Responsable de projet au service fourrages de pastoralisme de l’Idele, Patrice Pierre a mené un essai de ce type à la ferme des Bouviers (Morbihan) en 2023 dans le cadre d’un projet Casdar (Tropi’cow). Le semencier Mas Seeds y a été associé. «Nous voulions d’abord analyser le comportement agronomique de l’association, en matière de mise en place et de rendement, tout en approchant la valeur nutritive du fourrage», détaille Patrice Pierre.
Sécuriser le semis
La première question était celle de la technique de semis, dans un souci de ne pas la complexifier. Pour ne pas avoir à semer de façon décalée, il fallait que les graines s’écoulent de manière régulière et donc que le poids des 1 000 grains soit équivalent pour les deux espèces. Des graines de haricot répondant à cet objectif ont été trouvées et cet obstacle a été levé.

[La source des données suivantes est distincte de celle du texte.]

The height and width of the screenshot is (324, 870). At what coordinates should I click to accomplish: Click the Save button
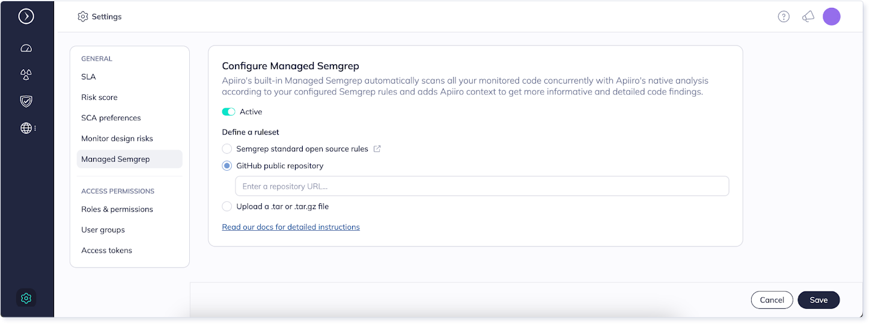tap(818, 300)
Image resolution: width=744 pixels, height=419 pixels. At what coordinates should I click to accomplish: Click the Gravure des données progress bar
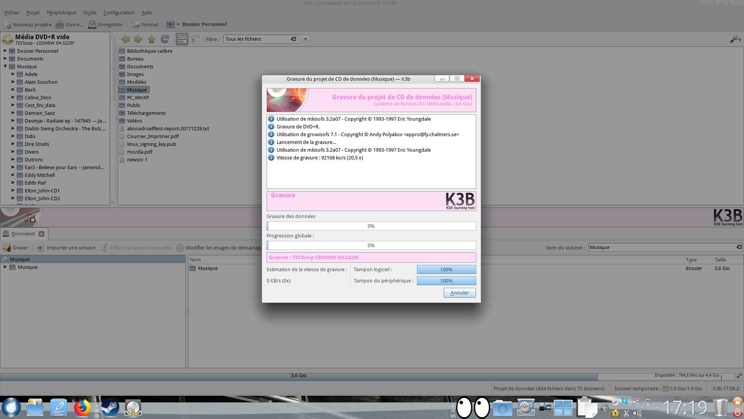coord(371,226)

Pour le maïs, trois niveaux de précocité différents ont été retenus. Le semis a été réalisé avec une densité de 95 000 pieds/ha. Trois dosages de semis ont été effectués pour le haricot, à raison de 15, 30 et 50 % du maïs, afin de voir le lien entre la densité et la contribution du haricot dans le fourrage. L’implantation a été faite sur des bandes de 90 mètres de long, fin mai 2023. De petites pluies dans les jours suivants ont favorisé une bonne levée. Mais les choucas ont attaqué la parcelle, malgré de multiples tentatives d’effarouchement. Ils ont prélevé environ 20 % des graines de maïs et 8 % de celles des haricots.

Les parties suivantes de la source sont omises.